Hello Xenomai group.

We appear to have a regression in the rt_imx_uart driver in Xenomai 3.1.  The problem didn't exist in 3.0.7, and I believe it did exist in 3.0.10.  Between those two I did not try to narrow it down.  I discovered this when connecting a UART on a 3.1 system to a UART on a 3.0.7 system, both being IMX6 Dual-Lite SOM's, and the cross-connected UARTs would not intercommunicate (100% framing errors).  A simple TX/RX loopback test on either system was successful, but the cross-connect (like cross-link.c might use) was unsuccessful with a mixed 3.0.7 <--> 3.1 environment.


I traced this to the setting (or not setting) of the UCR2_SRST bit in the rt_imx_uart_set_config() routine.  The IMX6 TRM defines this bit as SRST_B (B as in 'bar' as in inverted) and so setting this bit means *no software reset", so not setting it results in a software reset, which results in leaving the UART clock divisors at default and the resulting rate is 80mhz.  The user-selected (via ioctl()) baud rate and other parameters therefore have no effect.

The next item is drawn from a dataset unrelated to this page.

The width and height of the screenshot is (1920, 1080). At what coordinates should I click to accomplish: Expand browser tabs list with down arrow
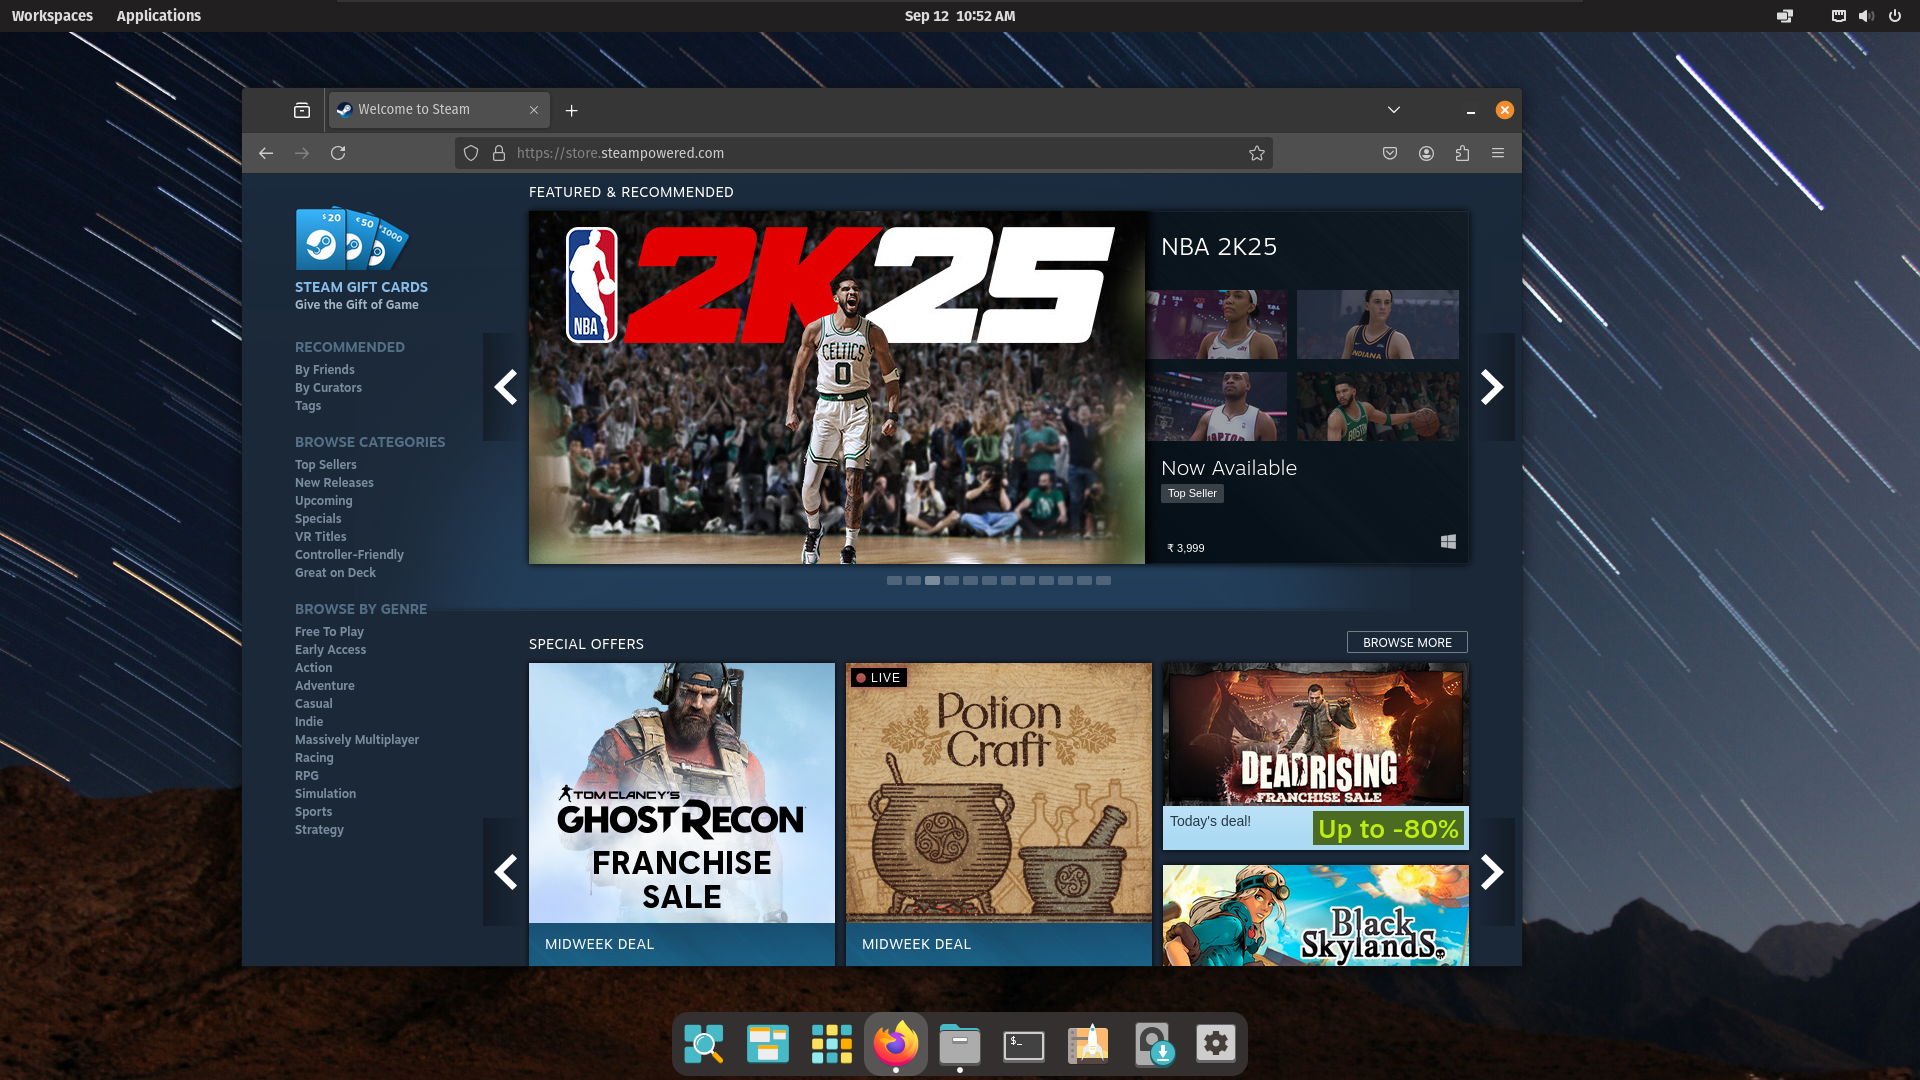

The patch below fixes this problem.  I hope I have the proper format.


There may be another "benign" issue with this driver, but I would defer that to someone more familiar with it.  Specifically, it's with the routine rt_imx_uart_setup_ufcr(), whose function appears to be duplicated in rt_imx_uart_set_config().  In the driver init, rt_imx_uart_setup_ufcr() is called after the call to rt_imx_uart_set_config(), but in another place it is not called after the set_config() call.  I think rt_imx_uart_setup_ufcr() should be removed along with the call to it during initialization but the patch below does not include that mod.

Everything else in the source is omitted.